Problem description -
Rewrite the records below with every "Where should I click to" swapped for "Where do I click to", keeping everything else the same.

Word and element location data
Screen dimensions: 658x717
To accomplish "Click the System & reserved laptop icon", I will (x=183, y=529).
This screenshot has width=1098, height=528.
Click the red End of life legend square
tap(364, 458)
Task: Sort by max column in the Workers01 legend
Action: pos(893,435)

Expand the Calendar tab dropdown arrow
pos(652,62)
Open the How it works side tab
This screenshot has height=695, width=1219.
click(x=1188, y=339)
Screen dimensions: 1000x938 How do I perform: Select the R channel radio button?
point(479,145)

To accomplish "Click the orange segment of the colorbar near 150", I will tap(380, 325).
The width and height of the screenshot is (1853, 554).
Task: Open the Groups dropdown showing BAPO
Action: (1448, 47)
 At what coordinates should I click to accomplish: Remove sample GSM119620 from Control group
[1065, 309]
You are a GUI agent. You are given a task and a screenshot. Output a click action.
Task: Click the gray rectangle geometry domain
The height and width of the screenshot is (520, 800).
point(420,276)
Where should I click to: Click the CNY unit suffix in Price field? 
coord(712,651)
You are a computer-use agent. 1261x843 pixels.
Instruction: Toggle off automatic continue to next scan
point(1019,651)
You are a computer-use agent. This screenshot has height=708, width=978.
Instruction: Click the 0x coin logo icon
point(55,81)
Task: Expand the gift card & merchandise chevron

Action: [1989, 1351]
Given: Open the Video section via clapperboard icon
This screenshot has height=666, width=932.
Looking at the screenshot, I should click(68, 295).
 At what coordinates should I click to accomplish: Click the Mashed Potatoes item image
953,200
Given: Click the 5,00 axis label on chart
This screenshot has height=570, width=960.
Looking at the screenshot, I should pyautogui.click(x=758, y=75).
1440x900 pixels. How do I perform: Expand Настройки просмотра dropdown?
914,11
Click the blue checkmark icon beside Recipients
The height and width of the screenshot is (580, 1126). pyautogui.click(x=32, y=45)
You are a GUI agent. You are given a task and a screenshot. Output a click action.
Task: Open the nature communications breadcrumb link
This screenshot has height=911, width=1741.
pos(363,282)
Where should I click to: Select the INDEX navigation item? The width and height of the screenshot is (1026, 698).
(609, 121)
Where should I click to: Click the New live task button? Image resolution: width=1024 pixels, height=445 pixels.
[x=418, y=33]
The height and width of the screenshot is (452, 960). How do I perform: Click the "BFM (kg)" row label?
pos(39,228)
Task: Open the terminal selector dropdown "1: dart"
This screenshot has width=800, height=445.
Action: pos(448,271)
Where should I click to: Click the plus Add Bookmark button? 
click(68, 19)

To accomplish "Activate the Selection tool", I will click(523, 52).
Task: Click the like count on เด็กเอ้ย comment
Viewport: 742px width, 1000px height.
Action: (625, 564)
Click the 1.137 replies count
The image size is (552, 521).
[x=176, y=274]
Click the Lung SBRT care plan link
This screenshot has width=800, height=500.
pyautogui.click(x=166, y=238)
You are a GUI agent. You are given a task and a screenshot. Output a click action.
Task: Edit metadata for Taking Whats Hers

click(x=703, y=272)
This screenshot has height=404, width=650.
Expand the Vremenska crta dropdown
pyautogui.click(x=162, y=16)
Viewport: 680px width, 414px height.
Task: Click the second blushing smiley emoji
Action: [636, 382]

Full response -
Screen dimensions: 658x717
To accomplish "Click the System & reserved laptop icon", I will (x=183, y=529).
This screenshot has width=1098, height=528.
Click the red End of life legend square
tap(364, 458)
Task: Sort by max column in the Workers01 legend
Action: pos(893,435)

Expand the Calendar tab dropdown arrow
pos(652,62)
Open the How it works side tab
This screenshot has height=695, width=1219.
click(x=1188, y=339)
Screen dimensions: 1000x938 How do I perform: Select the R channel radio button?
point(479,145)

To accomplish "Click the orange segment of the colorbar near 150", I will tap(380, 325).
The width and height of the screenshot is (1853, 554).
Task: Open the Groups dropdown showing BAPO
Action: (1448, 47)
 At what coordinates should I click to accomplish: Remove sample GSM119620 from Control group
[1065, 309]
You are a GUI agent. You are given a task and a screenshot. Output a click action.
Task: Click the gray rectangle geometry domain
The height and width of the screenshot is (520, 800).
point(420,276)
Where do I click to: Click the CNY unit suffix in Price field? 
coord(712,651)
You are a computer-use agent. 1261x843 pixels.
Instruction: Toggle off automatic continue to next scan
point(1019,651)
You are a computer-use agent. This screenshot has height=708, width=978.
Instruction: Click the 0x coin logo icon
point(55,81)
Task: Expand the gift card & merchandise chevron

Action: [1989, 1351]
Given: Open the Video section via clapperboard icon
This screenshot has height=666, width=932.
Looking at the screenshot, I should click(68, 295).
 At what coordinates should I click to accomplish: Click the Mashed Potatoes item image
953,200
Given: Click the 5,00 axis label on chart
This screenshot has height=570, width=960.
Looking at the screenshot, I should pyautogui.click(x=758, y=75).
1440x900 pixels. How do I perform: Expand Настройки просмотра dropdown?
914,11
Click the blue checkmark icon beside Recipients
The height and width of the screenshot is (580, 1126). pyautogui.click(x=32, y=45)
You are a GUI agent. You are given a task and a screenshot. Output a click action.
Task: Open the nature communications breadcrumb link
This screenshot has height=911, width=1741.
pos(363,282)
Where do I click to: Select the INDEX navigation item? The width and height of the screenshot is (1026, 698).
(609, 121)
Where do I click to: Click the New live task button? Image resolution: width=1024 pixels, height=445 pixels.
[x=418, y=33]
The height and width of the screenshot is (452, 960). How do I perform: Click the "BFM (kg)" row label?
pos(39,228)
Task: Open the terminal selector dropdown "1: dart"
This screenshot has width=800, height=445.
Action: pos(448,271)
Where do I click to: Click the plus Add Bookmark button? 
click(68, 19)

To accomplish "Activate the Selection tool", I will click(523, 52).
Task: Click the like count on เด็กเอ้ย comment
Viewport: 742px width, 1000px height.
Action: (625, 564)
Click the 1.137 replies count
The image size is (552, 521).
[x=176, y=274]
Click the Lung SBRT care plan link
This screenshot has width=800, height=500.
pyautogui.click(x=166, y=238)
You are a GUI agent. You are given a task and a screenshot. Output a click action.
Task: Edit metadata for Taking Whats Hers

click(x=703, y=272)
This screenshot has height=404, width=650.
Expand the Vremenska crta dropdown
pyautogui.click(x=162, y=16)
Viewport: 680px width, 414px height.
Task: Click the second blushing smiley emoji
Action: [636, 382]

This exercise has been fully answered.